Он закрыл шкаф и попытался думать о другом, хотя бы о сегодняшнем банкете. Но неотступно возвращались воспоминания о протекших в одиночестве годах, и они показались ему еще более одинокими, горькими и пустыми, чем прежде. Словно кто-то обобрал его прошлое, сейчас от этих лет веяло мучительной тоской. А ведь иногда он даже бывал доволен жизнью, усыплен ею, как в люльке. И вот теперь он в испуге увидел себя, убаюканного бобыля, у которого чужие руки выкрали даже подушку из-под головы. Тоска сжала его сердце, такая тоска, какой он не испытывал с того дня… с того дня, как вернулся с похорон. И ему вдруг подумалось, что он стар и слаб, что жизнь обошлась с ним слишком жестоко.

Одно было ему непонятно: зачем она крала у него эти вещи? На что они ей? «Ага, – неожиданно вспомнил он со злобным удовлетворением. – Вот оно что! У нее где-то есть племянник, которого она любит бессмысленной старушечьей любовью.
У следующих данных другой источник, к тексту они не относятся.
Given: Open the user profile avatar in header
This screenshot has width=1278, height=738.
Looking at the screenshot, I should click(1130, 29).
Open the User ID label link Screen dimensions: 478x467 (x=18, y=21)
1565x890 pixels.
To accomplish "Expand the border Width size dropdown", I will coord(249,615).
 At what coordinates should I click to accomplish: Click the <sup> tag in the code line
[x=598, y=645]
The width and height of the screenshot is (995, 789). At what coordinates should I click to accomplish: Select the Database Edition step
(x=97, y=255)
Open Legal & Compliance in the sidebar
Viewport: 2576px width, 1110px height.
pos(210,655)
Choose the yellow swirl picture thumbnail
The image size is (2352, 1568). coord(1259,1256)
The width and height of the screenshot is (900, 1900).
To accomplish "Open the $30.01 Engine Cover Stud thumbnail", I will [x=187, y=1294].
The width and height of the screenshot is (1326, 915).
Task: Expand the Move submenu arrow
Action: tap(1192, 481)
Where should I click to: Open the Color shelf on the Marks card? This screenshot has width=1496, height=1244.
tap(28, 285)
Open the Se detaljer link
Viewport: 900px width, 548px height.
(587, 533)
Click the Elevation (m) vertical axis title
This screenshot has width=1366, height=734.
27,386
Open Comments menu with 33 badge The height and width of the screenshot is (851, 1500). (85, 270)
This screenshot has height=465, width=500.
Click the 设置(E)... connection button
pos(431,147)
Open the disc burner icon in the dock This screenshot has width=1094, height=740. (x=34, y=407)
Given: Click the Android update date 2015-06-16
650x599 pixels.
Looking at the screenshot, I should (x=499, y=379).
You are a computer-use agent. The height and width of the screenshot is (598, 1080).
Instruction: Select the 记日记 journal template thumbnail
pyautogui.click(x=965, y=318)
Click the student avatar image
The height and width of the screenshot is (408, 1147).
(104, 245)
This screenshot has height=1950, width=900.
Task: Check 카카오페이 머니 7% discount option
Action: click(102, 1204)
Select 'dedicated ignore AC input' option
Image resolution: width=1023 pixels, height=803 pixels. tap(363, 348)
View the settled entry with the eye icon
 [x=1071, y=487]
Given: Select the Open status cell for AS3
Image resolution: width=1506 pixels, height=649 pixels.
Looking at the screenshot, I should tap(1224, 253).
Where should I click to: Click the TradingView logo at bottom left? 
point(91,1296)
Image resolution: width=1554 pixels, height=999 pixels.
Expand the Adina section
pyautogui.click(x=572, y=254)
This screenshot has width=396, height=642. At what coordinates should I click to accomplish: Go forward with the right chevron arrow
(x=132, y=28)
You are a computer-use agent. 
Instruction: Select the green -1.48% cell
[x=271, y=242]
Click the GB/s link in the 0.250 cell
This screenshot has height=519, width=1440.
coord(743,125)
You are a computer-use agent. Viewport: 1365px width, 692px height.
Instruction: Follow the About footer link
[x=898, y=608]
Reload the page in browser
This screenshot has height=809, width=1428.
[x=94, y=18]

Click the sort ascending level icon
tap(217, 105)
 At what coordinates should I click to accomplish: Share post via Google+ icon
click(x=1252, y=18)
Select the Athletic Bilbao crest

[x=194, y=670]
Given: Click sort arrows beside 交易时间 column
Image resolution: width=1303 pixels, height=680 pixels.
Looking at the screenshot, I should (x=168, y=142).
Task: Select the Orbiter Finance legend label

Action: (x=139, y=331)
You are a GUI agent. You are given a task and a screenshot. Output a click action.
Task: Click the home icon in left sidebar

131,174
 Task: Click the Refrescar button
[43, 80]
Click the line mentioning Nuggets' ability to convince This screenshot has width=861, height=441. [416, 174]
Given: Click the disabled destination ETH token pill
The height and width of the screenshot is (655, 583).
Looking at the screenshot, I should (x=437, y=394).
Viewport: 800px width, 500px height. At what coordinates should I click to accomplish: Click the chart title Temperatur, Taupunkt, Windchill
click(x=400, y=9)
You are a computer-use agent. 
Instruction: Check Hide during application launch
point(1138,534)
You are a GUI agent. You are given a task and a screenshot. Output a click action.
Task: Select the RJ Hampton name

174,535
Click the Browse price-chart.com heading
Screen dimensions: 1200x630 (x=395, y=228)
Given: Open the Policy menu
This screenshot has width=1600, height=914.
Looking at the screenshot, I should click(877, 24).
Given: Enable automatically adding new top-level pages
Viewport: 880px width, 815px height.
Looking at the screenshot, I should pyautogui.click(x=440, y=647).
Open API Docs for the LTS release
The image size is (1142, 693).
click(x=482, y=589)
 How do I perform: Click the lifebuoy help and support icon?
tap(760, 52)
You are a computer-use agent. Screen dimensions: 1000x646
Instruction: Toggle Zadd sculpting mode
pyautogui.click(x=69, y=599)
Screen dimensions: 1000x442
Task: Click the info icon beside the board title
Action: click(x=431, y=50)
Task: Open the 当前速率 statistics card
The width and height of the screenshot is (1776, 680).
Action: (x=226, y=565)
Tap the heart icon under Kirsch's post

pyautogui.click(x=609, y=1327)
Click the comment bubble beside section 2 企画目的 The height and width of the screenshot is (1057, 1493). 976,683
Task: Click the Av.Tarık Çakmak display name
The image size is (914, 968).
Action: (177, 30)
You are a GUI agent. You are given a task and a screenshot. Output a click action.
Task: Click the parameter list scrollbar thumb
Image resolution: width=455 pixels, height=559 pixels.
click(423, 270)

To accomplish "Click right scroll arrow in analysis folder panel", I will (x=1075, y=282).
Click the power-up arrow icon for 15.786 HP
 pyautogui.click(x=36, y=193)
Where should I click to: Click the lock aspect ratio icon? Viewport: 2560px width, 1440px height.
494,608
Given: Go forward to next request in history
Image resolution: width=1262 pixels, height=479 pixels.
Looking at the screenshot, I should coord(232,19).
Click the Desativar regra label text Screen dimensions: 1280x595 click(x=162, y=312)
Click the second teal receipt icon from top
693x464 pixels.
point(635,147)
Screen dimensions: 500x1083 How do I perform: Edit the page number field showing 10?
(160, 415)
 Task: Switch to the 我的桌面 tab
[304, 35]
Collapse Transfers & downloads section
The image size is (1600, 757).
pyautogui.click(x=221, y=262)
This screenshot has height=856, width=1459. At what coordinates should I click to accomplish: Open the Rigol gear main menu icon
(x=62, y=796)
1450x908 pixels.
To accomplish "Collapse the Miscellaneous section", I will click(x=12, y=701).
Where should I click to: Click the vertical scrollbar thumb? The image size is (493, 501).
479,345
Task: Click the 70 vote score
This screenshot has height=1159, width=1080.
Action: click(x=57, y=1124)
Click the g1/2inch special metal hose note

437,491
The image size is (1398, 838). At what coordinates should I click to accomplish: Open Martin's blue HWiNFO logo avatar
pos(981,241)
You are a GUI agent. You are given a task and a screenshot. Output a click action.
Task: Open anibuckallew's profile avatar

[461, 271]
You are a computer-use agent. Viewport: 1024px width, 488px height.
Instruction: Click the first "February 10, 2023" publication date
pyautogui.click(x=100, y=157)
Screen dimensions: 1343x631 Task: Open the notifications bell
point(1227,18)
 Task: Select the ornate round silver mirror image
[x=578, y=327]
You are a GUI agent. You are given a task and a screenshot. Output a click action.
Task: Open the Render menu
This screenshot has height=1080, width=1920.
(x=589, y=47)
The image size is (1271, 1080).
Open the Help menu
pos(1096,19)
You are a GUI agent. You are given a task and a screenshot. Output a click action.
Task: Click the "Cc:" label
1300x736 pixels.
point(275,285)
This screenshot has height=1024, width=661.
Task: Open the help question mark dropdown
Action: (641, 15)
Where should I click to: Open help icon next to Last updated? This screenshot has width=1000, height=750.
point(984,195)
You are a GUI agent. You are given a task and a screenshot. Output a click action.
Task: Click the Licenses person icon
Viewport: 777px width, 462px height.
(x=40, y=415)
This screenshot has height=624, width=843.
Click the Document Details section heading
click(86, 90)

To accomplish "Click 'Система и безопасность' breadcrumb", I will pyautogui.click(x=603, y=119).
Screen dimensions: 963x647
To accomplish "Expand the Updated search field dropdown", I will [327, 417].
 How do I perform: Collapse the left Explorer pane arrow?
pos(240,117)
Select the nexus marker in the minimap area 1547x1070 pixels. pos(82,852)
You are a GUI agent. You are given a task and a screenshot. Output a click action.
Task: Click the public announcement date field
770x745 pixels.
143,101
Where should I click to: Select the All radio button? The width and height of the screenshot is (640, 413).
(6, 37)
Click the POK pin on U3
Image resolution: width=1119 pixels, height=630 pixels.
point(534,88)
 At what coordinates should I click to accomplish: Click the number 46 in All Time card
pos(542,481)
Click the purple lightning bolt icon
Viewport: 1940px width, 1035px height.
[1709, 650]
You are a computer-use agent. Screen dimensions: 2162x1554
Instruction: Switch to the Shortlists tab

Разве мне не приходилось сотни раз выслушивать от нее всякий вздор о том, какой это превосходный образчик человеческой породы? Она даже показывала его фотографию: курчавый, курносый молодчик с нахальными усиками; тем не менее Иоганна даже прослезилась от гордости и волнения. Так вот куда идут все мои вещи!» – подумал он. Во внезапном припадке ярости он выскочил в кухню, обругал Иоганну «чертовой бабой» и убежал обратно в комнату. Удивленная служанка испуганно поглядела ему вслед круглыми слезящимися глазами навыкате, словно у старой овцы.

Остаток дня он не разговаривал с ней. Иоганна обиженно вздыхала, швыряла все, что попадало ей под руку, и никак не могла понять, что же такое происходит. Днем хозяин подверг ревизии все шкафы и ящики. Картина открылась удручающая. Он вспоминал то одно, то другое, какие-то мелочи, семейные реликвии, которые сейчас казались ему необычайно ценными. Ничего этого не было, решительно ничего! Как на пожарище! Ему хотелось плакать от гнева и одиночества.

Запыхавшийся, весь в пыли, сидел он среди раскрытых ящиков и держал в руке единственную уцелевшую реликвию: расшитое бисером дырявое отцовское портмоне. Сколько же лет Иоганна воровала, пока не растащила всего! Он был разъярен; попадись ему сейчас служанка на глаза, он ударил бы ее. «Что мне с ней делать? – взволнованно думал он. – Выгнать? Заявить в полицию?..

А кто завтра сварит мне обед?.. Пойду в ресторан! А кто протопит печь и согреет воду?.. – Он изо всех сил отгонял эти мысли. – Завтра будет видно, – уверял он себя, – как-нибудь обойдусь. Я же от нее не завишу!» И все же это угнетало его больше, чем он ожидал. Только сознание нанесенной ему обиды и необходимости возмездия придавали хозяину решимости.

Когда стемнело, он собрался с духом и пошел в кухню.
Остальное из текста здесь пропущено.